Il 22 gennaio 1944 io c’ero. Avevo poco più di otto anni ma ricordo benissimo quel periodo come ricordo episodi più remoti, che persino mia madre rimaneva meravigliata di questa mia memoria.
Tuttavia sto sempre molto attento a non confondere ricordi e memoria. I ricordi sono fallaci. Dipendono dal tempo passato, dall’età, dalla salute e, soprattutto, dalle circostanze in cui si ricorda.
La memoria costituisce invece l’elaborazione dell’esperienza vissuta. Un’astrazione importante, dipendente dall’impegno e dalla capacità di riflessione.
Il ricordo di quei giorni mi ha impresso nel tempo delle particolari considerazioni che sto qui a raccontarvi.

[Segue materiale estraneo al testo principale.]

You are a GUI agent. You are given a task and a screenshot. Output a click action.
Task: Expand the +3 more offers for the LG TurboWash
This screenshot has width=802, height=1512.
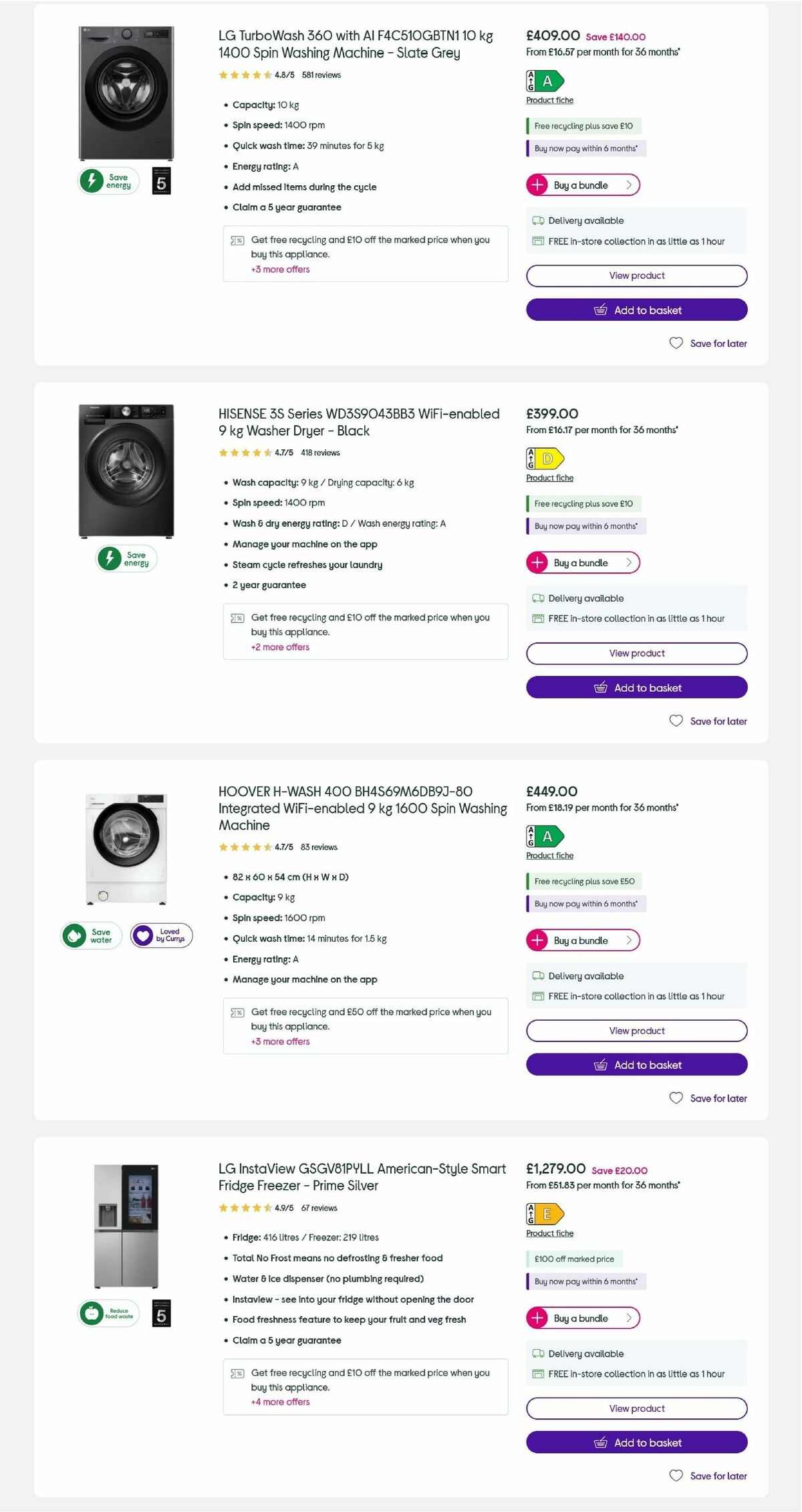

In quel periodo stavo a Cisterna – un paese a 18 chilometri da Anzio – e impegnavo il mio tempo facendo quello che i ragazzini di paese facevano spesso: giocavamo a sassate. Qualche volta, in momenti abbastanza tesi, mia madre mi faceva portare una frittata a mio padre che stava nascosto in una casa fuori dal paese per evitare i rastrellamenti dei tedeschi. Rastrellamenti é una parola che oggi si usa poco e non con quell’atroce significato.
Proprio in quei giorni tra noi ragazzini correva voce che “venti e ventuno Anzio e Nettuno”, ripetendo forse inconsapevolmente una voce che era stata carpita da Radio Londra. Ci si aspettava, ma con molta indifferenza, qualche bombardamento che non avvenne.
Invece la notte del 22 fu un inferno. Le cannonate assordanti, il panico, gli uomini per le strade di mattina presto incuranti di possibili rastrellamenti tedeschi, i tedeschi invece in fuga su camion e motociclette. Le cannonate non smettevano e già correvano voci di distruzioni di case di campagna e in periferia sulla strada per Anzio e Nettuno.
I maschi – così erano chiamati gli adulti, mariti, padri, zii e fratelli maggiori – furono inviati a cercare un rifugio sicuro, e mio padre, che allora aveva 36 anni e tre figli, trovò con altri amici una grotta tra le tante di quella zona, a 18 metri sottoterra, umida, fredda e bagnata dove ci riparammo con alcune altre famiglie e ci rimanemmo fino all’11 febbraio quando, di notte, dopo 22 giorni, ci portarono a Roma, con i torpedoni, gli avanguardisti: un viaggio rocambolesco di sette/otto ore per percorrere circa 50 chilometri tra strade dissestate e paesi distrutti come Velletri, Genzano, Ariccia e Albano.
La vita in grotta fu difficile. In quel periodo c’erano circa 20 incursioni aeree al giorno. Per garantirci una via di fuga i maschi ruppero una parete che ci univa ai sotterranei di Palazzo Caetani. Un palazzo oggi da visitare. Molto bello.
Alla rottura di quel diaframma una ventata puzzolente invase la nostra grotta e quando con mio padre andai a visitare quei sotterranei alla ricerca di conoscenti, tra circa 2.000 rifugiati, vidi una miseria che appunto ancora mi ricordo e che mi dette il senso della guerra.
Una guerra dove si soffriva la fame. La fame non è l’appetito, quando si ha la certezza che prima o poi si mangia. La fame è sapere che non c’è quasi speranza.
L’altra dimensione esistenziale era la paura che si vedeva nei visi e nei pianti delle donne più anziane. Una paura indescrivibile che forse oggi definirei fatale.
E poi c’erano i morti. Ho riflettuto spesso su quei morti che io bambino vedevo con l’indifferenza dei bambini. Come espressioni della natura. Ma il significato di quei morti lo vedevo nel dolore di mia madre che piangeva un fratello morto sotto le bombe. Nella disperazione delle madri, delle figlie e delle mogli per i loro cari morti così tragicamente.
E questi ricordi mi affiorarono in seguito. Più maturi. Quando al Liceo mi fecero ammirare i versi di Orazio per cui “è dolce e bello morire per la patria” mi chiesi perché morire. Io che non ero uno studente provetto, anche se leggevo fuori della scuola Fenoglio e Fitzgerald, mi ricordai che, nell’Odissea, Achille rispondeva a Ulisse dicendo che lui avrebbe preferito essere vivo anziché defunto nell’Ade. Ero tifoso di Ettore, ma quest’umanità di Achille mi fece riflettere e detti un senso a quei ricordi e questa inutilità della morte mi ha segnato per tutti gli atti che ho compiuto e che compio e che si traduce nel rispetto per gli altri, nel rispetto per la vita.